En los días siguientes, toda la familia anduvo a las corridas. Fiona se anotó en la universidad, y después volvió a Buenos Aires: tenía que despedirse de sus amigos, organizarse y preparar muchos bolsos.
Por su parte, Catalina se comunicó con el laboratorio de Viena y aceptó la oferta. La mudanza le resultaría sencilla, ellos se ocuparían de todo; era cierto que estaban fascinados con su trabajo. Los del laboratorio cordobés lamentaron mucho su renuncia, pero no podían competir ni económica ni estructuralmente contra el gigante europeo.
Gabriela hizo un esfuerzo enorme para evitar sobreproteger a la nena. Aun así, no dejó de espiar a Fiona mientras empacaba. Y le tiraba algún que otro consejo. Es que la “nena” ya no era una nena; no estaba empacando para irse de vacaciones. Se iba a estudiar, y ella no la vería más que unos pocos días al año.
Ricardo fue su apoyo: él sabía que muy pronto volverían la depresión y los ataques de pánico.


Un mes después, los tres viajaban en el auto cargado hasta el techo. Ayudarían a Fiona a instalarse, y despedirían a la mayor.
Cuando llegaron, la casa estaba casi vacía. Los empleados de la empresa de mudanzas terminaban de subir al camión las últimas tres cajas. Fiona se adelantó a sus padres y saludó a Catalina. Al abrazarla la notó muy tensa. Pensó que era por el viaje, y se lo dijo:
―Entiendo tu nerviosismo. Pero vas a ver que te va a ir bien allá.
Su hermana devolvió sin ganas el abrazo. Otra vez se guardaba las palabras.
Sin poder evitar las lágrimas, Ricardo saludó a la mayor: cuatro años de no verla ni de hablar con ella.
Lo de madre e hija fue muy frío, un incómodo beso de compromiso. Sentían lo mismo la una por la otra: odio. Y las esperaba la peor de las torturas: debían convivir unas larguísimas veinticuatro horas.
Ricardo aprovechó el corto tiempo con Catalina. Gabriela simuló preocuparse y prometió extrañarla.

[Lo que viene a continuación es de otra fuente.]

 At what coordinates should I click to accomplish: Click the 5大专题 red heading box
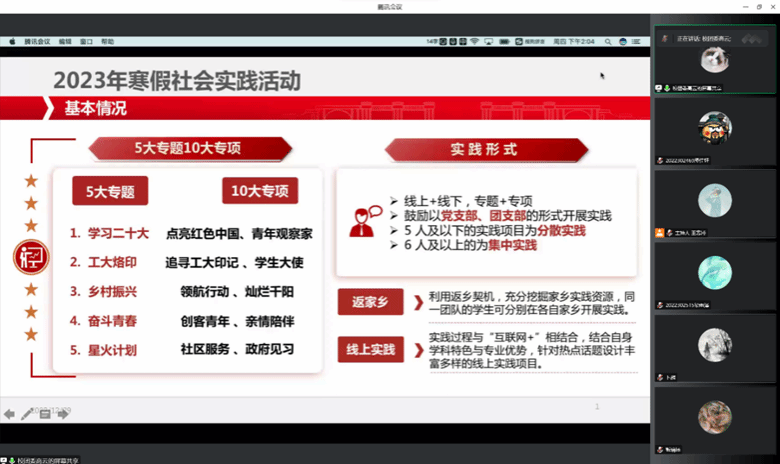point(110,190)
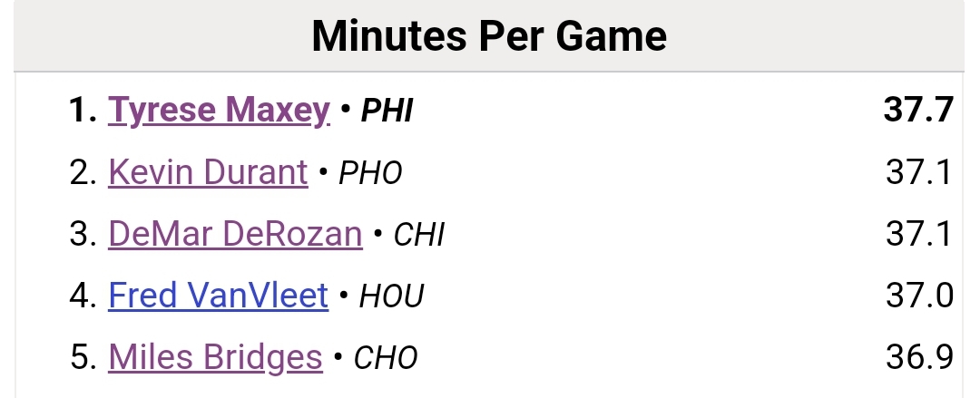Open Kevin Durant's player link
The image size is (980, 398).
(208, 172)
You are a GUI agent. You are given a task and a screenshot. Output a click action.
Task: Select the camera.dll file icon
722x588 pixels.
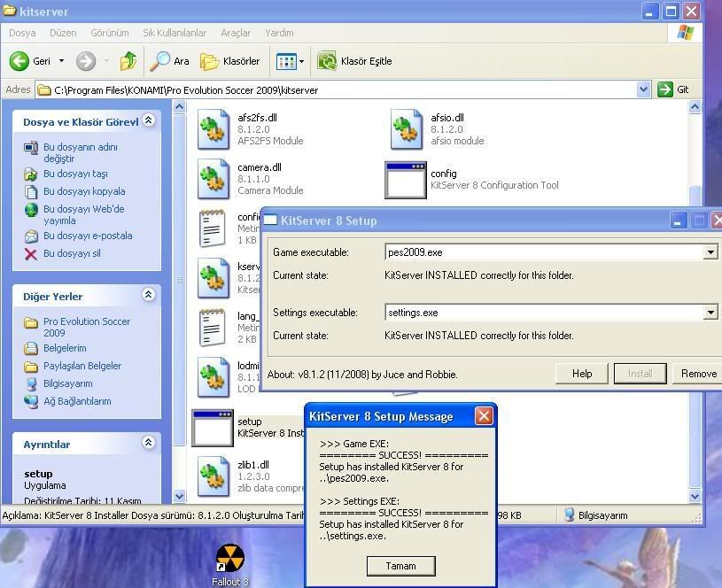(x=213, y=179)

Charlaron, pasearon, cenaron afuera. Al regresar, brindaron por el futuro. Más tarde, se acomodaron en diferentes rincones para dormir. Sílice se mantuvo alejado de todos y no se dejó ver demasiado. A Fiona le pareció más grande que la última vez.

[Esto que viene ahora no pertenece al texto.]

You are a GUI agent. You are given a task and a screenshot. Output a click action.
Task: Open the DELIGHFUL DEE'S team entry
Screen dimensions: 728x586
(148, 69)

Pensó: Catalina lo debe estar malcriando antes de irse.
El día siguiente fue bastante triste. El desayuno pasó en silencio. Luego vinieron las despedidas. Cata había llamado un remís para que la llevase hasta el aeropuerto. Arisca como era, no querría soportar a toda su familia llorando como si fuera una enferma terminal.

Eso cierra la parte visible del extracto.